Assertion : Two opposite angles of a parallelogram are `(3x-2)^(@) and (50 - x)^(@)` . The measure of one of the angle is `37^(@)` .
Reason : Opposite angles of a parallelogram are equal

To solve the problem, we need to verify the assertion and reason given in the question regarding the angles of a parallelogram. ### Step 1: Understand the properties of a parallelogram In a parallelogram, opposite angles are equal.
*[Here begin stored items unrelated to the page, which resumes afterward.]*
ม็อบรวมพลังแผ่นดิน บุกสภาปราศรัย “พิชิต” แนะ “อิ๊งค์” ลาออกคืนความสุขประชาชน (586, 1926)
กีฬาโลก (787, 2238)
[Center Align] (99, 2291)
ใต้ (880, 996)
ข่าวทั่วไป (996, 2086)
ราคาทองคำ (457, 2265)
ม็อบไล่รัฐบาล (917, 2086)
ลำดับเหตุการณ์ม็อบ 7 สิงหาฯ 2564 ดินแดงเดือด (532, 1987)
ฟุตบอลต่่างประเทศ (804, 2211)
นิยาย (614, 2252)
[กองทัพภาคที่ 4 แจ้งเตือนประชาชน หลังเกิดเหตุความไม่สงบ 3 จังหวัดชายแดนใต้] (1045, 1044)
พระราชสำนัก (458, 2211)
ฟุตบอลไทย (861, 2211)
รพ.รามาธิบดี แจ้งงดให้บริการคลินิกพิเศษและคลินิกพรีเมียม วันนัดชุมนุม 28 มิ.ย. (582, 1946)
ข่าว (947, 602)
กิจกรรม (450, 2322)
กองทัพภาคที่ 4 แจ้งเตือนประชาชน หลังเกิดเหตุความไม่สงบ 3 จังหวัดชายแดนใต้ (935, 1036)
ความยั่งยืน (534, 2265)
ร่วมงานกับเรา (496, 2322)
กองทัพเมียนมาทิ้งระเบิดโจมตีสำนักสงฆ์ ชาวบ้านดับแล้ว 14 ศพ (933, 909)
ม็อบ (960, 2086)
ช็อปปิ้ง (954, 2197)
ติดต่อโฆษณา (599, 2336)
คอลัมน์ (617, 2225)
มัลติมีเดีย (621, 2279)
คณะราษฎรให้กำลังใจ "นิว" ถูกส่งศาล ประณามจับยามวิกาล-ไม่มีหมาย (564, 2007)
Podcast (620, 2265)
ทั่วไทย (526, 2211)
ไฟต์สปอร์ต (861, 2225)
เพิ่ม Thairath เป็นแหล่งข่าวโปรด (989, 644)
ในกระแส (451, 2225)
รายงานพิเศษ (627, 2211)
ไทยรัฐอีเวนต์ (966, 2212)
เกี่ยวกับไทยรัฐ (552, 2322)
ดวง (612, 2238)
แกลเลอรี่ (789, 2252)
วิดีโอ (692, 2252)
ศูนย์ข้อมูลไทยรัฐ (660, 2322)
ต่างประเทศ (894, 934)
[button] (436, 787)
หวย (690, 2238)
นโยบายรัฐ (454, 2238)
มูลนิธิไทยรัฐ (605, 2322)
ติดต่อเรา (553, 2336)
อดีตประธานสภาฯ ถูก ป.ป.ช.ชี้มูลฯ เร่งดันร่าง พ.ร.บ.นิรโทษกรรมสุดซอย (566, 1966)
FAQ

This means if we have angles A and C as opposite angles, then: \[ \text{Angle A} = \text{Angle C} \] Similarly, for angles B and D: \[ \text{Angle B} = \text{Angle D} \] ### Step 2: Set up the equations based on the assertion According to the assertion, we have two opposite angles given as: - Angle A = \( (3x - 2)^\circ \) - Angle C = \( (50 - x)^\circ \) Since these angles are opposite angles in a parallelogram, we can set them equal to each other: \[ 3x - 2 = 50 - x \] ### Step 3: Solve for x To solve for \( x \), we will rearrange the equation: 1. Add \( x \) to both sides: \[ 3x + x - 2 = 50 \] \[ 4x - 2 = 50 \] 2. Next, add 2 to both sides: \[ 4x = 52 \] 3. Now, divide both sides by 4: \[ x = 13 \] ### Step 4: Find the measure of the angles Now that we have the value of \( x \), we can find the measure of one of the angles. Let's substitute \( x \) back into the expression for Angle A: \[ \text{Angle A} = 3x - 2 = 3(13) - 2 = 39 - 2 = 37^\circ \] ### Step 5: Verify the assertion The problem states that one of the angles is \( 37^\circ \). We have calculated Angle A to be \( 37^\circ \), which confirms the assertion is true. ### Step 6: Conclusion Since we have verified that the assertion is true and the reason (that opposite angles in a parallelogram are equal) is also true, we conclude that both the assertion and reason are correct.